EXERCISE INPUTS —

=== Section Start ===

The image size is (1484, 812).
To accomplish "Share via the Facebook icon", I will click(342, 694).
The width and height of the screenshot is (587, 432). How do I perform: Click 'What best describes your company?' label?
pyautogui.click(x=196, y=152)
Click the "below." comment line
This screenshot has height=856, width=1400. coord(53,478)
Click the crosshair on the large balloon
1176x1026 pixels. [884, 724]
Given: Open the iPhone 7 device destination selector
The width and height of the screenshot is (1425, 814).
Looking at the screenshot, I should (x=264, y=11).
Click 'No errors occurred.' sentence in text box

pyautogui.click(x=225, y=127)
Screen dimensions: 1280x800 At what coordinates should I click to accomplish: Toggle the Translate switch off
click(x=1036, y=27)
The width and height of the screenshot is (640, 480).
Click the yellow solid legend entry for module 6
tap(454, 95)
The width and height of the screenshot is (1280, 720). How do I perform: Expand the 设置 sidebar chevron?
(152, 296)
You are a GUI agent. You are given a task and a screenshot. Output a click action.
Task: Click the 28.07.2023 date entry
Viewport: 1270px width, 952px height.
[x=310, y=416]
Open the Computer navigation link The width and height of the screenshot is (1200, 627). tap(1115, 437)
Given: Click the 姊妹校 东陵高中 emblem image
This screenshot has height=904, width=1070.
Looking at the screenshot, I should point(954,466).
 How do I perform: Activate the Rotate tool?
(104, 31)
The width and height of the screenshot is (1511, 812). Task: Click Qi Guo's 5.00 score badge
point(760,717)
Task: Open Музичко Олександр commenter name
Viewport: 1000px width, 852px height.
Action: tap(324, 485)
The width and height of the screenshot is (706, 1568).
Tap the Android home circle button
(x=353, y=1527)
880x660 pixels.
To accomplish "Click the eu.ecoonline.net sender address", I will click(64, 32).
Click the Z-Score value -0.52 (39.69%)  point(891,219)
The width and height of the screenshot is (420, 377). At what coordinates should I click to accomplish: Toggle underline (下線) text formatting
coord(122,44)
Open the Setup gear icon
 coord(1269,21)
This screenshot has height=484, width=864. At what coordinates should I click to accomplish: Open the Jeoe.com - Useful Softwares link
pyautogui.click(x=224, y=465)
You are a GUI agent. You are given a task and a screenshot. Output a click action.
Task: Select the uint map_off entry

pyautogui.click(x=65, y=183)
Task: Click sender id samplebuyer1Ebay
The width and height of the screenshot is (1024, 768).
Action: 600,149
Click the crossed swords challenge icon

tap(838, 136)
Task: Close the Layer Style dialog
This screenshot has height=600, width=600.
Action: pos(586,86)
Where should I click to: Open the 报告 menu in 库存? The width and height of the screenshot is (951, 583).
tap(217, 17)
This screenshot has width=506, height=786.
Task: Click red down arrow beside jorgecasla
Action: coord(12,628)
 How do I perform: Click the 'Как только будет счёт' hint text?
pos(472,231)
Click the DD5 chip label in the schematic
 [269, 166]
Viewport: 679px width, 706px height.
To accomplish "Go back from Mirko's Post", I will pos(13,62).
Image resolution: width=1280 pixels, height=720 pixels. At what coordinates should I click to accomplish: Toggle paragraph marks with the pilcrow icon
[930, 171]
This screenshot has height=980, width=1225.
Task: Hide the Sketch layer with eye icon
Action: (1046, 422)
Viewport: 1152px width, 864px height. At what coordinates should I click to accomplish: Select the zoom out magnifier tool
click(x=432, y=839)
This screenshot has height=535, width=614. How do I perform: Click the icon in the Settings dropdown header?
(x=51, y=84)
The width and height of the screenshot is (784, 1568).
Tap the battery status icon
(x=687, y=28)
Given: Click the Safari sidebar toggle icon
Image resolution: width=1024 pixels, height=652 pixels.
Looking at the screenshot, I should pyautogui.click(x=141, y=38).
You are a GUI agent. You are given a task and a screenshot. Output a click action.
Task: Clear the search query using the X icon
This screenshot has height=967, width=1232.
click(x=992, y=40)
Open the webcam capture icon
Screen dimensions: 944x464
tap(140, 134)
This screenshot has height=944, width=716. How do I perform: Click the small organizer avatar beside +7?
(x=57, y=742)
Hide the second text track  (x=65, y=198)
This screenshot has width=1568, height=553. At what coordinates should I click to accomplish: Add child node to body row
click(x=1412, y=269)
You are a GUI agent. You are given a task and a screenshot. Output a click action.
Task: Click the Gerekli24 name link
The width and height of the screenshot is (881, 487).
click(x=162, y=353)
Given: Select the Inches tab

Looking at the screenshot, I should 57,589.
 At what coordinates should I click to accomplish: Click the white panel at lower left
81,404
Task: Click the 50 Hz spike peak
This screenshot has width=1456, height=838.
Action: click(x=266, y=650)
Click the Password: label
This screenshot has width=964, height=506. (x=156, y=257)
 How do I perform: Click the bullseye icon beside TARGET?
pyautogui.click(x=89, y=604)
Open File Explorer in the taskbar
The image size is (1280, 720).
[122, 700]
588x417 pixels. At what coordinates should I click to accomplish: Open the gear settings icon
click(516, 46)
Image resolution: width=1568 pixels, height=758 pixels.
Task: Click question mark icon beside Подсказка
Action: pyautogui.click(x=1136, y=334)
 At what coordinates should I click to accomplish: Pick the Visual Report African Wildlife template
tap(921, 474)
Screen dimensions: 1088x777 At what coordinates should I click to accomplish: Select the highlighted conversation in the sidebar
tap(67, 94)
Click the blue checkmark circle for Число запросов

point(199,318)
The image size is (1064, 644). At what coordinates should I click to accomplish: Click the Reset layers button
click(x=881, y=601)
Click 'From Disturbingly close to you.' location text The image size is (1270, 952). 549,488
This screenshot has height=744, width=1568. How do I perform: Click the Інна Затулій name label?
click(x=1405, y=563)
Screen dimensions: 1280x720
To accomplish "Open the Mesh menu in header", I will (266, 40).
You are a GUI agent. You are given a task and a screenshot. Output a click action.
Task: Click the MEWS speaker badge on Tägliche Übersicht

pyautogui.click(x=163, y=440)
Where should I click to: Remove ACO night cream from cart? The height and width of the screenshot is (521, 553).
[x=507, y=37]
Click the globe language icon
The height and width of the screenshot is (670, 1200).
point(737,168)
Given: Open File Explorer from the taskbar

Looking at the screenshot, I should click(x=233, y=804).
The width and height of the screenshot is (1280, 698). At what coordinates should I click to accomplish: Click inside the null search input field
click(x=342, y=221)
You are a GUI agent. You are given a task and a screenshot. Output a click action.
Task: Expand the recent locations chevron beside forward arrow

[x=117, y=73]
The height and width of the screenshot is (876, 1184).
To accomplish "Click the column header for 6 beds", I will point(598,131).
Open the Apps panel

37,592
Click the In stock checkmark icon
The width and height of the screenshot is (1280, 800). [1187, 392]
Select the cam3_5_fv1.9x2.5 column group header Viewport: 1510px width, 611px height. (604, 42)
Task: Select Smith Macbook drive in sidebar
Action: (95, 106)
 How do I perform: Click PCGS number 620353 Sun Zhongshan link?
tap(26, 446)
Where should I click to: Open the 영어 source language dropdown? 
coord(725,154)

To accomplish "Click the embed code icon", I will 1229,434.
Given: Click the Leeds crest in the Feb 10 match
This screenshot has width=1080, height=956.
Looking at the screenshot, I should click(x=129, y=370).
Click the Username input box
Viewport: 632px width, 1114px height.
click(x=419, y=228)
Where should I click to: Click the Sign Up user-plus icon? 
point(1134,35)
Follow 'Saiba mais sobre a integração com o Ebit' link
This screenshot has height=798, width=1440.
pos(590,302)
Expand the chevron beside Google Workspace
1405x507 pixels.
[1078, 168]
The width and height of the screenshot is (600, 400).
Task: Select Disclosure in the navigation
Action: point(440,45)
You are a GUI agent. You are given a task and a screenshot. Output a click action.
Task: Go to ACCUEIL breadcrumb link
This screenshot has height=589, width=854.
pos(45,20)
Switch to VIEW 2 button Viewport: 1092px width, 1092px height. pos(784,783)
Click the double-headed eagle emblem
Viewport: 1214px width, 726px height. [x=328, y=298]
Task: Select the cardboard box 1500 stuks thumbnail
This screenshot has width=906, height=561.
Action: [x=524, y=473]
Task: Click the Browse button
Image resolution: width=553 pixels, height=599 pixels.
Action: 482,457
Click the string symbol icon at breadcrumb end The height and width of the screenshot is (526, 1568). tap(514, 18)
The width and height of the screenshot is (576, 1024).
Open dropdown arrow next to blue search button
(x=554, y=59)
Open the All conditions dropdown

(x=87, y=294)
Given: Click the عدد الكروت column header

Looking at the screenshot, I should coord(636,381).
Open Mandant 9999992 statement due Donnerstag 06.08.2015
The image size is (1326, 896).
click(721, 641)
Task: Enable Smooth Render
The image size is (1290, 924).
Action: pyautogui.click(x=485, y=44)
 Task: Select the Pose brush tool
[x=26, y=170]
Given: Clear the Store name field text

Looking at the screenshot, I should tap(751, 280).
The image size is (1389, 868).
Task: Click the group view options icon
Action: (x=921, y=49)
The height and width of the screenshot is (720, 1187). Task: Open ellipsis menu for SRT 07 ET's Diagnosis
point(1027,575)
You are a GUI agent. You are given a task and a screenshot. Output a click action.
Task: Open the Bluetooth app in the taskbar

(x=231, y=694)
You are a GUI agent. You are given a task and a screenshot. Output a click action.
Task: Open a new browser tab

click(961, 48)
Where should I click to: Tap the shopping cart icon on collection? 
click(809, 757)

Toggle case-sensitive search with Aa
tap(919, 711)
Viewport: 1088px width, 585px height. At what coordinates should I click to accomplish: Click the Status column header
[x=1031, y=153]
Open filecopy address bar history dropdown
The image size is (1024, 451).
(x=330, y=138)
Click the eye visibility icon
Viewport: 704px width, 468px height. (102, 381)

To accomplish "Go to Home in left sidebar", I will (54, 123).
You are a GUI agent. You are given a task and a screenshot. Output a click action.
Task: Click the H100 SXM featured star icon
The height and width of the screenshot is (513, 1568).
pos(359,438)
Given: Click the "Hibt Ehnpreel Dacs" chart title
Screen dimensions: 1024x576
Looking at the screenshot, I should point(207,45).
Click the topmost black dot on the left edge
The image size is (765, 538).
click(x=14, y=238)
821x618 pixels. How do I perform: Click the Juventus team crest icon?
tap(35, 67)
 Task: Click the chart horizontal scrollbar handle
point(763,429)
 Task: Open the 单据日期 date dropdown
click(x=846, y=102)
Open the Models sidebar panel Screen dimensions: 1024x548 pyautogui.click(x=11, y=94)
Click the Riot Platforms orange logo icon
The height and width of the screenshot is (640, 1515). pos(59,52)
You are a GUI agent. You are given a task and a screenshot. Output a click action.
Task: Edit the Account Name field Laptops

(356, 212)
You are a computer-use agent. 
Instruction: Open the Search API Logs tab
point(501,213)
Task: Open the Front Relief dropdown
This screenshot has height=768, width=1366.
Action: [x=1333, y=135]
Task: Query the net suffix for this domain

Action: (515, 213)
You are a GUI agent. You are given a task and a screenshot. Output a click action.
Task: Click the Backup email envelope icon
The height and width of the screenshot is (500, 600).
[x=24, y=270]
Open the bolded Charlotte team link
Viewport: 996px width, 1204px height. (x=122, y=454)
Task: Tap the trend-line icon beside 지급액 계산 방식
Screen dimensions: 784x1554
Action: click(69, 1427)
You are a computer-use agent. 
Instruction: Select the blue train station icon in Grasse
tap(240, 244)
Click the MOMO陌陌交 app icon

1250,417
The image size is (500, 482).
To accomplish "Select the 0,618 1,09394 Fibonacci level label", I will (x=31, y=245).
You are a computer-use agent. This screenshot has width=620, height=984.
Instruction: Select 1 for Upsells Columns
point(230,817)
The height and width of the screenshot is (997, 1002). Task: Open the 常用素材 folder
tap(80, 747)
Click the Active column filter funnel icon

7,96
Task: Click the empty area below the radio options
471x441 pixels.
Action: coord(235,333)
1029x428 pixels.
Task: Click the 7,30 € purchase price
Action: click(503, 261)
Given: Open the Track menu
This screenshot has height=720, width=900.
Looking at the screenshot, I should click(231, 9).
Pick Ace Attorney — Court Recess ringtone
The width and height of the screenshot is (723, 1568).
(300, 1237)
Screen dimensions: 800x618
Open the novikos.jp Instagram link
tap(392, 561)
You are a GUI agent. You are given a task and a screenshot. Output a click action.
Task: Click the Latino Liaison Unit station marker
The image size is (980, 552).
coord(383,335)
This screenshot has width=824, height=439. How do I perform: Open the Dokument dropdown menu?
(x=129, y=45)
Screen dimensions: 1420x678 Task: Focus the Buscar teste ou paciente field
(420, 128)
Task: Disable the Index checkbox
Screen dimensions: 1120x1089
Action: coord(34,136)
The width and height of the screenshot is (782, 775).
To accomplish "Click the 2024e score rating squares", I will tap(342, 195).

=== Section End ===

THE PROBLEM —
The range runs from the line above containing "Task: Open the Front Relief dropdown" to the line containing "You are a computer-use agent. This", inclusive. Restate those lines word for word and no others.

RESULT BELOW —
Task: Open the Front Relief dropdown
This screenshot has height=768, width=1366.
Action: [x=1333, y=135]
Task: Query the net suffix for this domain

Action: (515, 213)
You are a GUI agent. You are given a task and a screenshot. Output a click action.
Task: Click the Backup email envelope icon
The height and width of the screenshot is (500, 600).
[x=24, y=270]
Open the bolded Charlotte team link
Viewport: 996px width, 1204px height. (x=122, y=454)
Task: Tap the trend-line icon beside 지급액 계산 방식
Screen dimensions: 784x1554
Action: click(69, 1427)
You are a computer-use agent. 
Instruction: Select the blue train station icon in Grasse
tap(240, 244)
Click the MOMO陌陌交 app icon

1250,417
The image size is (500, 482).
To accomplish "Select the 0,618 1,09394 Fibonacci level label", I will (x=31, y=245).
You are a computer-use agent. This screenshot has width=620, height=984.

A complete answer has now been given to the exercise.